Consumers falling victim to sneaky new phone scam
Each year about 24 million Americans are scammed over the phone. Now, an elaborate new scam has people believing their bank is preventing a problem when in reality, it's someone trying to steal money.
Candace Terrell says it started with a simple text notifying her about potentially fraudulent activity on her bank card. Seconds later, her phone rang and the person calling said he was with her bank.
"We're here to help," he told her. "We've caught this pretty quickly, so let's go ahead and put a stop on this card, close it, freeze it out."
He had her address and the last four digits of her card.

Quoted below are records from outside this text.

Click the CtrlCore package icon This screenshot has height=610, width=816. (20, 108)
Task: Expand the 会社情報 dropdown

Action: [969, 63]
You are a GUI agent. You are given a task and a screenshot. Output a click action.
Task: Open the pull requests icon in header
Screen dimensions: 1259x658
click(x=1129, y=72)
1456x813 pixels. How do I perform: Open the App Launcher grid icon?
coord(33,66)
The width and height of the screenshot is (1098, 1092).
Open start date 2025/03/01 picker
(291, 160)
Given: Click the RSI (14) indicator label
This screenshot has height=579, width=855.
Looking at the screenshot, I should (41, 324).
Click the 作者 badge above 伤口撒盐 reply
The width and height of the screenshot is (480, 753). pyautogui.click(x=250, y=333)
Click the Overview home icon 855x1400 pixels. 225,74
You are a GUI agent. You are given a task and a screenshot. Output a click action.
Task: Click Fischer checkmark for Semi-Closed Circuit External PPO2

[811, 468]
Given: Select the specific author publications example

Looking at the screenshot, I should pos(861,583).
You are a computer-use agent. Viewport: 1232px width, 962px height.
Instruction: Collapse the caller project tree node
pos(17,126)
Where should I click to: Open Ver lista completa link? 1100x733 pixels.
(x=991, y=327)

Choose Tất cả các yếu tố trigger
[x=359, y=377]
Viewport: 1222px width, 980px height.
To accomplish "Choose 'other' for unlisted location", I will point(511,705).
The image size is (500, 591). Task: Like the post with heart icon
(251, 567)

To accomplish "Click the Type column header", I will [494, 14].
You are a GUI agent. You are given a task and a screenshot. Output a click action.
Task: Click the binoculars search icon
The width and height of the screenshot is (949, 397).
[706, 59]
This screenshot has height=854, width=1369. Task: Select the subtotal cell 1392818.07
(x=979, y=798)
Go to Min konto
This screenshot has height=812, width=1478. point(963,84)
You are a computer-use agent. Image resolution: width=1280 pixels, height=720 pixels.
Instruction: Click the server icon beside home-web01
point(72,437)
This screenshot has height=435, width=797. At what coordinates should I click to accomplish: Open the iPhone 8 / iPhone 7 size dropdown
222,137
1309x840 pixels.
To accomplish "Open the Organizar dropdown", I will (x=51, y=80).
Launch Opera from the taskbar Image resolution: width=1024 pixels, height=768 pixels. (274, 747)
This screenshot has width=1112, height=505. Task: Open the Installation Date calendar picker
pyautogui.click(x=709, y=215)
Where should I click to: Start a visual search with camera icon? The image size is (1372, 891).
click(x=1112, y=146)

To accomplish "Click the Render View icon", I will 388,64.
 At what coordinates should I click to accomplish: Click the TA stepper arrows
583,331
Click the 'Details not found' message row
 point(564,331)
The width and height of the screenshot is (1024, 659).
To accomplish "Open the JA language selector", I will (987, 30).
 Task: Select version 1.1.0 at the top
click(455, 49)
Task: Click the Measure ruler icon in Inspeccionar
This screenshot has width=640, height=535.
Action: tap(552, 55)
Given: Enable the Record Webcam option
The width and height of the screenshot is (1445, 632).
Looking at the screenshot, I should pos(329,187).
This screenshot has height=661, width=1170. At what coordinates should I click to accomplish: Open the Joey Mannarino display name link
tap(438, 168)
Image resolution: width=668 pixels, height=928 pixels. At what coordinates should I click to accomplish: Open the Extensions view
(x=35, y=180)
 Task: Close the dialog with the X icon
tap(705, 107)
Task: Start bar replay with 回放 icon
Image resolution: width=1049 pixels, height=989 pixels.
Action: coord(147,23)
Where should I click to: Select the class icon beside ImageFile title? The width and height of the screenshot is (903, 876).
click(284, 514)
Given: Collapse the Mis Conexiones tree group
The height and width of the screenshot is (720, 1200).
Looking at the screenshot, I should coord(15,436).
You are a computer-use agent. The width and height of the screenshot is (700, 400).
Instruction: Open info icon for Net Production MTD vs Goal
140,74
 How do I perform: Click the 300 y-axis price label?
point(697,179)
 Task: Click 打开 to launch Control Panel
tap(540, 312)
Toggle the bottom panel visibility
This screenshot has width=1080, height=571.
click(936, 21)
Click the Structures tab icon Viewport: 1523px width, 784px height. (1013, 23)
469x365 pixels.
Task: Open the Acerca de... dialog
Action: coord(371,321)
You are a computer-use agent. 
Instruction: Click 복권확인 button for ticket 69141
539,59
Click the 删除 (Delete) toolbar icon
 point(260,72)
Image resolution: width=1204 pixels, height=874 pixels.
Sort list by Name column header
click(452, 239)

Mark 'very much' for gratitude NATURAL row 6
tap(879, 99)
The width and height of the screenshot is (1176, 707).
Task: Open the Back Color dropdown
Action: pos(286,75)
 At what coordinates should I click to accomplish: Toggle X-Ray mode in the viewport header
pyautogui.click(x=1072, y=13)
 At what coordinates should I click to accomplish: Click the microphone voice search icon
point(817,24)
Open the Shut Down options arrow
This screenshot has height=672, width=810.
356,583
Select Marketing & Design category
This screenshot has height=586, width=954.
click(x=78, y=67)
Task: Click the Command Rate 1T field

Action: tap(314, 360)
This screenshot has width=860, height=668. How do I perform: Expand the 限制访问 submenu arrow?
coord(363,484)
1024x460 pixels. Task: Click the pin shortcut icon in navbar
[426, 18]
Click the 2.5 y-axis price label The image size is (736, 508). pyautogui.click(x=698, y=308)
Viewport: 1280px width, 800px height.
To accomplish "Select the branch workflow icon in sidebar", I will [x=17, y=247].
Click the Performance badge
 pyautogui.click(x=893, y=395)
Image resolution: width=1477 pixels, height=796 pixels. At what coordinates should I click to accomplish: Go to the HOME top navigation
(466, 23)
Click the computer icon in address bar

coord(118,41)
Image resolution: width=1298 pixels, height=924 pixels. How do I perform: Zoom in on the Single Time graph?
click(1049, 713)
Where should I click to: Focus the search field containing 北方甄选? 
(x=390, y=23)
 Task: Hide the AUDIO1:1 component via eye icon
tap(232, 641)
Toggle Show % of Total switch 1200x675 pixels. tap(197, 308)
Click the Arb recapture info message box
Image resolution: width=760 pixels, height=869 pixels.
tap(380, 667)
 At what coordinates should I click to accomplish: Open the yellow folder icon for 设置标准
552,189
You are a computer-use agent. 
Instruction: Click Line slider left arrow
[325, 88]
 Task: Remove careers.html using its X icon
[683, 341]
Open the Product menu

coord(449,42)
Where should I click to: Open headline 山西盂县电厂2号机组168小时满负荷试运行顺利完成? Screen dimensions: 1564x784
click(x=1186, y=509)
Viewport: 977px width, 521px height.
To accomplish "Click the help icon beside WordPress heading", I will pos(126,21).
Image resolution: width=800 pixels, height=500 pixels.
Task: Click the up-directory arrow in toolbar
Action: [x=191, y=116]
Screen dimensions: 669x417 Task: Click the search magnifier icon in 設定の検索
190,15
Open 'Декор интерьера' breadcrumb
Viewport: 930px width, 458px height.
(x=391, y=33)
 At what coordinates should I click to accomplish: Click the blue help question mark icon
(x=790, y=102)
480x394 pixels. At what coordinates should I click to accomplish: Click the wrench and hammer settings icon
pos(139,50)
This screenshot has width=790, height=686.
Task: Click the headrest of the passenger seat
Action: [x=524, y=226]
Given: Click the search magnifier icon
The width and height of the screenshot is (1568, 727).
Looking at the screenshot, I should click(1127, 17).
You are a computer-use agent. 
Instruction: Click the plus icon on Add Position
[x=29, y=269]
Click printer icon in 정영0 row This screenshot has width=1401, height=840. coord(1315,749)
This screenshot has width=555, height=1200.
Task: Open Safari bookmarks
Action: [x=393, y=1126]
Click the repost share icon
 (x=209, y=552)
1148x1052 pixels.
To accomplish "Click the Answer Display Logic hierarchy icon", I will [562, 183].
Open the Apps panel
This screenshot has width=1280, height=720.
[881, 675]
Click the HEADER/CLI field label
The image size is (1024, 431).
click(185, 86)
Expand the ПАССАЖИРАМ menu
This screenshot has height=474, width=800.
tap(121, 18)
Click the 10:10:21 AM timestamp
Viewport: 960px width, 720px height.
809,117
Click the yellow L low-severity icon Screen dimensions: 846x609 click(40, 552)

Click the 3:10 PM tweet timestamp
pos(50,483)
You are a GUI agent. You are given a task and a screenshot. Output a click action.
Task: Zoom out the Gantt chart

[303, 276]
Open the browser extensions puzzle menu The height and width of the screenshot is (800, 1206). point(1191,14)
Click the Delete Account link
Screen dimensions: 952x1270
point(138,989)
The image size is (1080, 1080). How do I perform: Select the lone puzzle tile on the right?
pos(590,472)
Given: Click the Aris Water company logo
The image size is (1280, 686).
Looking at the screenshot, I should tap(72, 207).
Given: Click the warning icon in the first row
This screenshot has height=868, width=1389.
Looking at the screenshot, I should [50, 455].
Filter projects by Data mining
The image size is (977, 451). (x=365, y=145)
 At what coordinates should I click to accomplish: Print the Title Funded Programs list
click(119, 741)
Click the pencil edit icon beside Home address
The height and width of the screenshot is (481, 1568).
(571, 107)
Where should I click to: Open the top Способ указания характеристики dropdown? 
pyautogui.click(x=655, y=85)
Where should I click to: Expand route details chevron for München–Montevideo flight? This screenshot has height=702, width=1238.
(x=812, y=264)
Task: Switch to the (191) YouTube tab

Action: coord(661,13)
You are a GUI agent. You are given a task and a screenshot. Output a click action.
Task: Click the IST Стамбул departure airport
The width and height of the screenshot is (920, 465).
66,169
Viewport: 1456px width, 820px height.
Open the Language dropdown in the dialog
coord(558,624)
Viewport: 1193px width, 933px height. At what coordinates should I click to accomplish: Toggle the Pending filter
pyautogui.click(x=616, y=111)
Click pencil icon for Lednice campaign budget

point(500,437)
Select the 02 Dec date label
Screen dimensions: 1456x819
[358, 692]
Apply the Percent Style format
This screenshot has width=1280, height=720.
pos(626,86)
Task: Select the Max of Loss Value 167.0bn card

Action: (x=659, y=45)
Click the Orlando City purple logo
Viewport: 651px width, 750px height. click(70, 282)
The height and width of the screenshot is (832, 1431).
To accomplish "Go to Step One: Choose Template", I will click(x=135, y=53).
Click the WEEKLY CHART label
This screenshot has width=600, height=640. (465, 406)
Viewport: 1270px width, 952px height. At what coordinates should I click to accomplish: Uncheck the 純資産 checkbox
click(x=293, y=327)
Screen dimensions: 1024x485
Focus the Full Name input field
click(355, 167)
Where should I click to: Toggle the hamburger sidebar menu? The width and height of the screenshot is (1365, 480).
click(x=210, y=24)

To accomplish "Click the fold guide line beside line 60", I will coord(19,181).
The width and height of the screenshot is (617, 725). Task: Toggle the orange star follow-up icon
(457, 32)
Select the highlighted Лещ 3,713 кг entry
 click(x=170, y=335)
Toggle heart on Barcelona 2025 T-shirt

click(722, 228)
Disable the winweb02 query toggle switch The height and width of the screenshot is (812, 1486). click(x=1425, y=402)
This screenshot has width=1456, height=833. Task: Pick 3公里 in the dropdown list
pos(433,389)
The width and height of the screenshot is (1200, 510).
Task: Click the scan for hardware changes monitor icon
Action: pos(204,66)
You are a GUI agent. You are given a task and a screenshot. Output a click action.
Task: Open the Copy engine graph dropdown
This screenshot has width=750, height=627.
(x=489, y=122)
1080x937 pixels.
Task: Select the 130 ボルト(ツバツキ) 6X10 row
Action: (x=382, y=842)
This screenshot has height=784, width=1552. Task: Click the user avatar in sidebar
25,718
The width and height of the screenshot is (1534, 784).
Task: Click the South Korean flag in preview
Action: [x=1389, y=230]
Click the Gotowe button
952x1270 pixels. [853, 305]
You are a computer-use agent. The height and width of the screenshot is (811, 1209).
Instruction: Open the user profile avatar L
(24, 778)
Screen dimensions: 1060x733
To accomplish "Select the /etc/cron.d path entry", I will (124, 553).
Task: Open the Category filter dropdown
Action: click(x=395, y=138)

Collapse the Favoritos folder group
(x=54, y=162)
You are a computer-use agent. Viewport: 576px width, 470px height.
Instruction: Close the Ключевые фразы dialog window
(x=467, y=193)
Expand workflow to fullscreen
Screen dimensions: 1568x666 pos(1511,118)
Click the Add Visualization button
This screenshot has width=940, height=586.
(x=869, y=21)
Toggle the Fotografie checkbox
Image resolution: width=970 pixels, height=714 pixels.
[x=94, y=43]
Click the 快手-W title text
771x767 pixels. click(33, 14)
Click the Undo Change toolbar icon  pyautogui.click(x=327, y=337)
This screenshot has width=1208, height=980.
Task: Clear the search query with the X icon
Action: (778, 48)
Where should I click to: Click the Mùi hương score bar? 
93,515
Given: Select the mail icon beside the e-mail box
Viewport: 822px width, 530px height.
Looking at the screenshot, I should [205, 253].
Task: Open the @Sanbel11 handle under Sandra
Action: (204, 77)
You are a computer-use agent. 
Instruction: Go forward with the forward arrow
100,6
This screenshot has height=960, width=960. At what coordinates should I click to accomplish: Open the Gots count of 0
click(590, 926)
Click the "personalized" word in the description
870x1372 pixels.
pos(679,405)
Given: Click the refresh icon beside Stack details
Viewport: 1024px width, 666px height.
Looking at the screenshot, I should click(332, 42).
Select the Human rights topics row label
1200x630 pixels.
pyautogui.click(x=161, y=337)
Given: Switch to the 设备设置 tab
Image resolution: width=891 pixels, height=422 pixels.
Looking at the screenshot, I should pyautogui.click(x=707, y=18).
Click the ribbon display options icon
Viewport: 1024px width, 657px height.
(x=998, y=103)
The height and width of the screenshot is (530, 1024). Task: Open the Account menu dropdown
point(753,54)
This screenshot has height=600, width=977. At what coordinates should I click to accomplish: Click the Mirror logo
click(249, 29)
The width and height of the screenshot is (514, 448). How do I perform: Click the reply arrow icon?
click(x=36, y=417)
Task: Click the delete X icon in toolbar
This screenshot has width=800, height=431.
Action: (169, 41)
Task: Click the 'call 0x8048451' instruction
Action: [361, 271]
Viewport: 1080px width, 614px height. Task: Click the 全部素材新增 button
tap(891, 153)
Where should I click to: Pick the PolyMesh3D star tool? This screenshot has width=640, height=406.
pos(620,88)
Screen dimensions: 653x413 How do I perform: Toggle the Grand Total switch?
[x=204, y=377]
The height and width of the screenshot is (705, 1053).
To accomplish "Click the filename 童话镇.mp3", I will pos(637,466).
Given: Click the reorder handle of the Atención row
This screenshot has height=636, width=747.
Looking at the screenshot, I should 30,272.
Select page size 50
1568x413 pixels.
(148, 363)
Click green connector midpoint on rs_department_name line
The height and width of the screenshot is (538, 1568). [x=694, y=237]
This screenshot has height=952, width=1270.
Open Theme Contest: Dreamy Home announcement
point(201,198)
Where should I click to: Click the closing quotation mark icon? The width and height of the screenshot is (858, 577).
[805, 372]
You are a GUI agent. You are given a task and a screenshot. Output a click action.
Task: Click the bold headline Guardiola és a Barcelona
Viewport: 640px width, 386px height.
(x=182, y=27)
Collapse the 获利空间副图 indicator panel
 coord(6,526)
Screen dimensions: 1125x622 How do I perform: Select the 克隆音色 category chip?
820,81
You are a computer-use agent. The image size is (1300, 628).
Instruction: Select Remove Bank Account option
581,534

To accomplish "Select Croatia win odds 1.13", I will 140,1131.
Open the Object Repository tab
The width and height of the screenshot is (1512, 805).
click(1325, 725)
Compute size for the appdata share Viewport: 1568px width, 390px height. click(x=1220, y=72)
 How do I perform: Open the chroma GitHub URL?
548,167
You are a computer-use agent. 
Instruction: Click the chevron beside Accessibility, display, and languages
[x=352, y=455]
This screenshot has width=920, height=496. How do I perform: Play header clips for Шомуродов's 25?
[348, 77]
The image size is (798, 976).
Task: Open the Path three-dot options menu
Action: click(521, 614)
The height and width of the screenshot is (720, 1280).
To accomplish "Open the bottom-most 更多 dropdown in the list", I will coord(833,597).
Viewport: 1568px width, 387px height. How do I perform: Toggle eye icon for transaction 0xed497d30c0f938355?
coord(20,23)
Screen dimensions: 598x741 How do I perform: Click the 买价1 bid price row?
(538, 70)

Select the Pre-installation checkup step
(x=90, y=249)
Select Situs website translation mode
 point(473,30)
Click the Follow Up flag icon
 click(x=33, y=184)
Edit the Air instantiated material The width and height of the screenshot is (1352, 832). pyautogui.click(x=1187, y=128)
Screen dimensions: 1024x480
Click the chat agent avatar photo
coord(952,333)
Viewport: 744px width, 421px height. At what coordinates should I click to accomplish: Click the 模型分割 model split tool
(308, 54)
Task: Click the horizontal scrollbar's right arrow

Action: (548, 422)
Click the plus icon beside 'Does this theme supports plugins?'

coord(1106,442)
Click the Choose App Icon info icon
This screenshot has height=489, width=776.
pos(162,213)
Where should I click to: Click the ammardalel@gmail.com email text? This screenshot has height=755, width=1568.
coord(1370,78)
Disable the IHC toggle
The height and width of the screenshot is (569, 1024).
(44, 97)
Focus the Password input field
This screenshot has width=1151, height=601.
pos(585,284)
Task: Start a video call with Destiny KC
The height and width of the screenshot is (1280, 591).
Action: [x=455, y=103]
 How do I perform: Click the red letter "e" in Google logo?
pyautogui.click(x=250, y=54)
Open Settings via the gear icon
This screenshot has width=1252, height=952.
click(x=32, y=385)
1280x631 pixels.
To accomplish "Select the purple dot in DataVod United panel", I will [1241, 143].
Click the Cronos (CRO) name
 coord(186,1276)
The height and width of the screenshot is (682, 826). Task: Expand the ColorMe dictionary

Even the number on Terrell's caller ID matched her bank's number.
She didn't see any red flags it was a scam.
"He said, 'I have to put you over to an automated line where you will be asked to put in your pin number,'" Terrell said.
As soon as she did that, the con artist had access to her account and took out $2,300.
"They can actually spoof a number, make a number appear to make you pick up the phone," said Scott Schober, a cybersecurity expert.
Schober says scams are getting more sophisticated and demonstrated how easy it is to download a spoofing app and pose as a bank.
That's why Schober says the best thing you can do is question everything. He says know your bank and how it handles fraud alerts.
"Because if you're not familiar with that, you're going to follow through blindly on the scheme," he warned.
Terrell's bank did reimburse her for the stolen cash. Now, she's warning others so they don't fall victim to this scam.